Sunday, August 06, 2006

Lieberman, the DLC and democratic values

I just read a couple of articles by Matt Taibbi, who writes for Rolling Stone. These articles take a look at the DLC and the Lieberman - Lamont race in the Democratic Primary for Senate in Connecticut.

Why the Democrats are Still Doomed takes a look at the DLC and their new mouthpiece, Conservative David Brooks of the NY Times. Taibbi discusses an article Brooks wrote about the Lieberman - Lamont race that attacked Lamont supporters as leftists that are unfairly attacking the nice, squeaky-clean Lieberman.

But the most objectionable thing about the Brooks column was its crude parroting of a suspiciously similar DLC editorial published about a month before (See Road Rage, from the August 10th, 2006, issue of Rolling Stone) entitled "The Return of Liberal Fundamentalism." Both columns described Lamont's Internet supporters as "fundamentalist" liberals bent on a "purge" of poor nice old Joe Lieberman, who represents heterodoxy, centrism and bipartisanship. Brooks used the word "purge" twice; the author of the DLC column, Ed Kilgore, used it eight times.

Let's be clear about what we're dealing with here. These people are professional communicators. They don't repeatedly use words like "purge" and "fundamentalist" -- terms obviously associated with communism and Islamic terrorism -- by accident. They know exactly what they're doing. It's an authoritarian tactic and it should piss you off. It pissed me off.
Taibbi, in a conversation with a DLC spokesperson, then questions who these leftists are by bringing up statistics saying that over 440,000 people visit Daily Kos daily and that a recent Gallup poll showed 91% of Democrats supported some kind of withdrawl from Iraq.

"So let me get this straight," I said. "We have thirty corporate-funded spokesmen telling hundreds of thousands of actual voters that they're narrow dogmatists?"
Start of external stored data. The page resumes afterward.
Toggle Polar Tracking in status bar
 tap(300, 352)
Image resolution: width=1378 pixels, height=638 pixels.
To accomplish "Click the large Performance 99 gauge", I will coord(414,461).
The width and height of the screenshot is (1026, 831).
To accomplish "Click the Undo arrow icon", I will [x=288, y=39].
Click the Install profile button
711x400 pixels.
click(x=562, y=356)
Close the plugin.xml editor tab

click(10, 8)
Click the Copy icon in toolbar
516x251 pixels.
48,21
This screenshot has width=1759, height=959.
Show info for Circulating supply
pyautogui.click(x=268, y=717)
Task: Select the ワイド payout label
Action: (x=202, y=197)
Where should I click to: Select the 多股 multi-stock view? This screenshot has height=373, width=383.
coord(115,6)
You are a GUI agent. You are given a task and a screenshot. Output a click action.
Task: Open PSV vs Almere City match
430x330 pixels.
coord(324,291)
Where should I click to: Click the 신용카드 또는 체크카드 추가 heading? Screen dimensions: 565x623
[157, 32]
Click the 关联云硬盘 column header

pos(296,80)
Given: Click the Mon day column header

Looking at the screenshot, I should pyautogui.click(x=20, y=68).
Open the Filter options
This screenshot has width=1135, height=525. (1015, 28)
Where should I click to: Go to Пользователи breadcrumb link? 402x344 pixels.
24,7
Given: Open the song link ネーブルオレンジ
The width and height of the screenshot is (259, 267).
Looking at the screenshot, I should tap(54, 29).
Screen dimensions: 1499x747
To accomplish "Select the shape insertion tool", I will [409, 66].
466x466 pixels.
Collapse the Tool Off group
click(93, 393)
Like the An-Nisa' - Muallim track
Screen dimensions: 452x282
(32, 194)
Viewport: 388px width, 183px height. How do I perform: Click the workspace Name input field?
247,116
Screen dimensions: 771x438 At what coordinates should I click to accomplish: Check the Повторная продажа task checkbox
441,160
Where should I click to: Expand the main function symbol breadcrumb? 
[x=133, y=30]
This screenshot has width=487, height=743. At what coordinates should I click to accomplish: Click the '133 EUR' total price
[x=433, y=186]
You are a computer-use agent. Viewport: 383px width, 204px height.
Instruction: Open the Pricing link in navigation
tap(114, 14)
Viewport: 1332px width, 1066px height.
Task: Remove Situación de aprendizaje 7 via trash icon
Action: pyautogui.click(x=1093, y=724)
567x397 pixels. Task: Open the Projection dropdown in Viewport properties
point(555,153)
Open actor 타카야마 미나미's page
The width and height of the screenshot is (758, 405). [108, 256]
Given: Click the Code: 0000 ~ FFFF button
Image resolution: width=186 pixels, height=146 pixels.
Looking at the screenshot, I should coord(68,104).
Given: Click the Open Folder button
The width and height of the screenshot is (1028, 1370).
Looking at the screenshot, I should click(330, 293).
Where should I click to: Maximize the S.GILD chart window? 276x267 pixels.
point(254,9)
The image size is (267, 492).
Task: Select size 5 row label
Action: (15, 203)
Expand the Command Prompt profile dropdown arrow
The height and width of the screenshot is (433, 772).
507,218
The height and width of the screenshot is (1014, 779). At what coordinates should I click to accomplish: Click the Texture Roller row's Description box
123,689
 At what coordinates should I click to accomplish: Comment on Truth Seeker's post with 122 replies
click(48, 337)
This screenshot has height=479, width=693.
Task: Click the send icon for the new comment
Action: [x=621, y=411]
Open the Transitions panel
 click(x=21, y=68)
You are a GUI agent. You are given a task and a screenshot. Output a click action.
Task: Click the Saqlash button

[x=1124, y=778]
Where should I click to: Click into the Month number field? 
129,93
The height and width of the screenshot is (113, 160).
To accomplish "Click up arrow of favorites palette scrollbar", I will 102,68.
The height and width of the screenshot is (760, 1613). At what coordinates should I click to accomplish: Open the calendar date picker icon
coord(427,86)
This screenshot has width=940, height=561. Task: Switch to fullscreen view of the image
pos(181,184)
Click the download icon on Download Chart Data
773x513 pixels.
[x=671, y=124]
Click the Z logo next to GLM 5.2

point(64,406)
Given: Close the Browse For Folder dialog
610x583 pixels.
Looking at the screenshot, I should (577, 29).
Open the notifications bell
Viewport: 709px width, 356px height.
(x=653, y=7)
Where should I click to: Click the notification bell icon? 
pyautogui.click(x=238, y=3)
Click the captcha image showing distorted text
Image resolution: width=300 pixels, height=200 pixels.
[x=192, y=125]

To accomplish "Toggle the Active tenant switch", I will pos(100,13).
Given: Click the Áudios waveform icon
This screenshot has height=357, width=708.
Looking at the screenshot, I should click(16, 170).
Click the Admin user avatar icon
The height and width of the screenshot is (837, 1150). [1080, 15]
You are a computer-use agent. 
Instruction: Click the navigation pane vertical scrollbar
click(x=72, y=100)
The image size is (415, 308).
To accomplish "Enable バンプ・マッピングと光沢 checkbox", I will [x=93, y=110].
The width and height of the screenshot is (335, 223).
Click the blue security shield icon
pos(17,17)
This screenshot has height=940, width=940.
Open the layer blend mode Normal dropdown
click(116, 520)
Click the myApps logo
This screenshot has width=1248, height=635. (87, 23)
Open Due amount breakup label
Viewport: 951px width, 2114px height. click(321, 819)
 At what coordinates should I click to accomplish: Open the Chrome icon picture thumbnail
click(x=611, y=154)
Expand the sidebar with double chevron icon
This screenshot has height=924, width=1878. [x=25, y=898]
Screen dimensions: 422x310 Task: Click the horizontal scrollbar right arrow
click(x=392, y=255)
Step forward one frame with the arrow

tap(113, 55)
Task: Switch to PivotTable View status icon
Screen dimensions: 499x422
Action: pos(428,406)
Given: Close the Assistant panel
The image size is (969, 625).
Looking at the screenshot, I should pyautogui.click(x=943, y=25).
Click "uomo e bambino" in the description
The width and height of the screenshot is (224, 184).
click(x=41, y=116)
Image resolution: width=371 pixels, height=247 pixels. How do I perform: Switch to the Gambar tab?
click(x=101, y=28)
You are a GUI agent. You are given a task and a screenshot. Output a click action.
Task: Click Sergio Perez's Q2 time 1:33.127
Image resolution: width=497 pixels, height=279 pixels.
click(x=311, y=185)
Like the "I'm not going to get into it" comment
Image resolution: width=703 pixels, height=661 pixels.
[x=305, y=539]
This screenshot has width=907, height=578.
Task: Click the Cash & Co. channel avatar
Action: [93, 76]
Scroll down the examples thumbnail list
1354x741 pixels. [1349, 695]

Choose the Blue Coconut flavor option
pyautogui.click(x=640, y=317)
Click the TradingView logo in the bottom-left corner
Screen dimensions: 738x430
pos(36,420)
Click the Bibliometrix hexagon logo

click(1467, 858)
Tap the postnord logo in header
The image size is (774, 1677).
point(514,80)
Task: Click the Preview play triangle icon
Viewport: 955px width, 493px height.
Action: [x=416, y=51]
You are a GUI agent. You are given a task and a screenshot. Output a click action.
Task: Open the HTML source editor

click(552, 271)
He paused and sighed, clearly exasperated. "Look," he said. "Everybody in politics draws money from the same basic sources. It's the same pool of companies and wealthy individuals . . ."

"Okay," I said. "So basically in this dispute over Lieberman, we have people on one side, and companies on the other? Would it be correct to say that?" I asked.

"Well, I guess if you live in a cartoon world you could say that," he said.

I think it is about time an anvil falls on the DLC and then the Democartic party can get back to putting people above profit and winning elections again.

Check out Taibbi's other article about the DLC and the Lieberman-Lamont race called Lieberman: Bush's Favorite Democrat.

2 comments:

Anonymous said...

Read Ralph Nader's "Crashing the Gate," in which he illustrates how the Democratic party sold out to the corporate world long before the DLC's inception - although the DLC legitimized the sell out and the Democratic Party has been "doomed" ever since. The Party thought they had to do this in order to remain competitive with the Republicans, who jumped in the sack with the Corporate world even earlier. This merger and the Democratic betrayal on true Democrats ideals are the main reasons Nader ran in 2000 and in 2004. A Lamont victory on Tuesday could be the symbolic shifting of the tide.

noneed4thneed said...

People see the Dean campaign and Fallon for that matter as just one single race. However, they are all part of a bigger picture. It took years for the DLC to build up and it took the Republicans even longer to build their strength after Goldwater lost. If Lamont can win on Tuesday, that is a huge step for Progressives.

Another race to watch is Jon Tester, who is running for Senate in Montana.